Without reform I think it is more likely that the legal climate in Minnesota will grow to resemble Florida, than the reverse. This will be especially true as doctors do less of what the patient wants. Americans do not like to hear the word NO.
The pecuniary motive is misunderstood and misapplied to much of the over utilization.
Christopher – Thanks for your comment. I agree that the CBO can only “guesstimate” the costs of “defensive medicine”, because one person’s defensive medicine is someone else’s conscientious and prudent practice. They can, however, compare costs between states with or without various tort reforms (caps on non-monetary damages, arbitration procedures, etc.) and conclude that the reforms don’t dramatically lower costs.
My own experience within medicine is that the large majority of physicians in the vast majority of instances utilize tests and procedures without much thought about malpractice liability, but rather because those services are the standard of care in the community within which they operate. Here is where guidelines have the potential to make a huge difference, but only if the guidelines themselves have great weight. Mere recommendations on a sheet of paper lack force, but an evidence-based set of nationally accepted guidelines set down by acknowledged experts can provide strong support for physician decisions. Over time, I expect that even the most aggressive trial lawyers will conclude that their desire to earn large contingency fees would not be well served by taking on those guidelines.
I believe the VA, among other organizations, has already begun to develop some of these evidence-based guidelines – not for legal protection in the case of the VA, but simply to help physicians decide what is necessary and what is wasteful. In that sense, reduced vulnerability to lawsuits from nationwide guidelines would be a side benefit of an effort whose main benefit would be to maintain or improve excellent medical outcomes at lower cost.
As Lundberg wrote, “Beware the healthcare bubble.” Well that was a while ago and the bubble is here. Like all bubbles, when they burst, there are problems.
But its one thing when its your 401K, another when its your life.
Fred, I think I agree with you (assuming that is what you think) that the extent of treatment depends on what doctors percieve other doctors in the treating doctors immediate vicinity are doing. That is insane. If a headache in Duluth doesn’t need a CT scan, then the same headache shouldn’t need one in Miami. We can agree that this is the problem.
There is no greater conscensus in the world than the fact that almost every case of CP is unrelated to birth injury, but it remains the quickest way (and it is very quick) to a Lear Jet for a trial lawyer. National experts be damned.

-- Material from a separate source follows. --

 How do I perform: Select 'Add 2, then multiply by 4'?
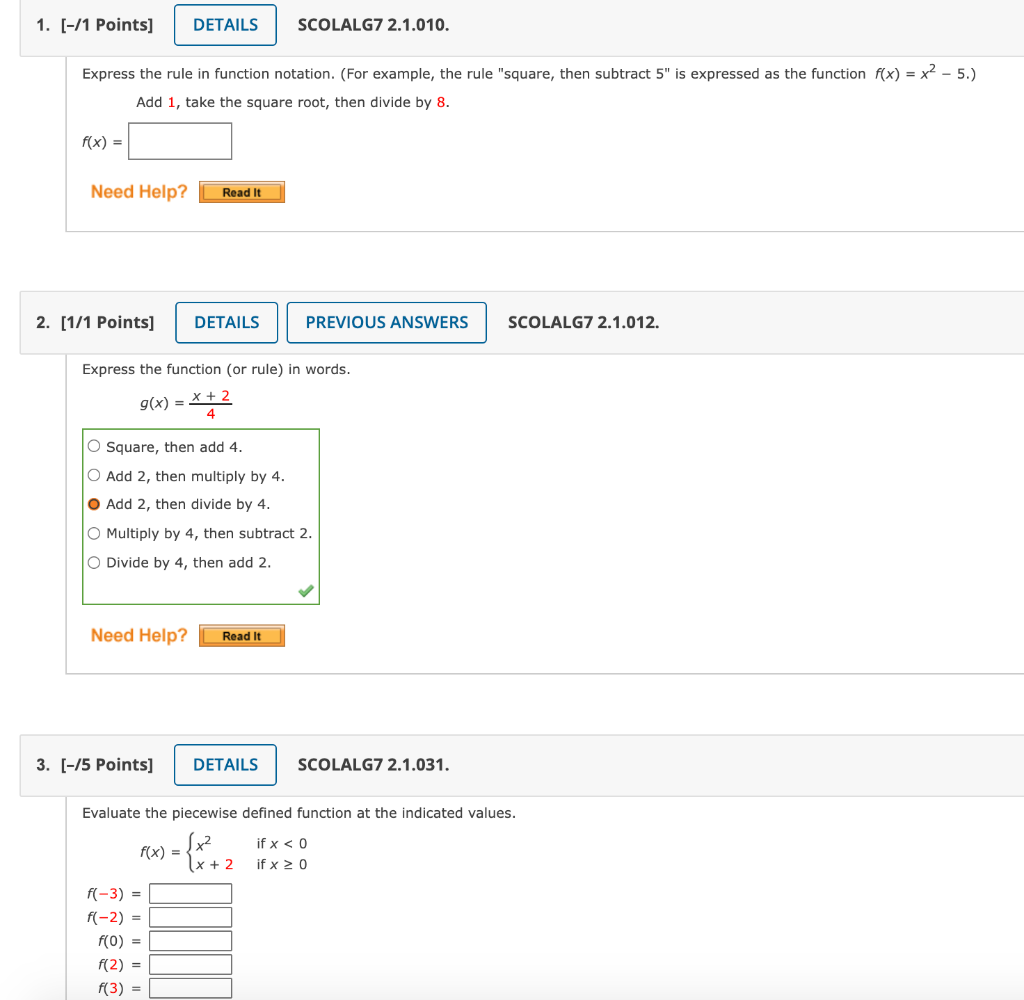point(93,475)
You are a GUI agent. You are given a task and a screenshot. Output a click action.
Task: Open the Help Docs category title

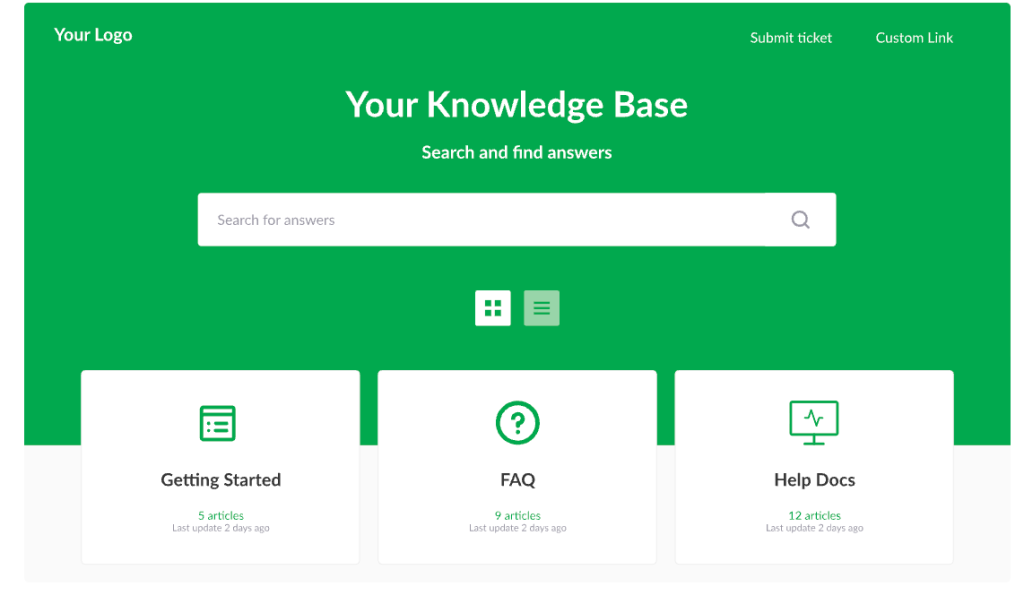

Why would anyone think that the low utilization pracitces are not STILL overtreating?
Experts are not going to get us out of the “why didn’t you do what everybody else seems to be doing” cunundrum.
In Europe, the tort protection is absolute, and the costs are lower.
Looking at this from a UK perspective i can only say i am fully supportive for some kind of reform to be passed. It’s much simpler to be removed from the debate.. I have seen many people suffering from not having medical coverage.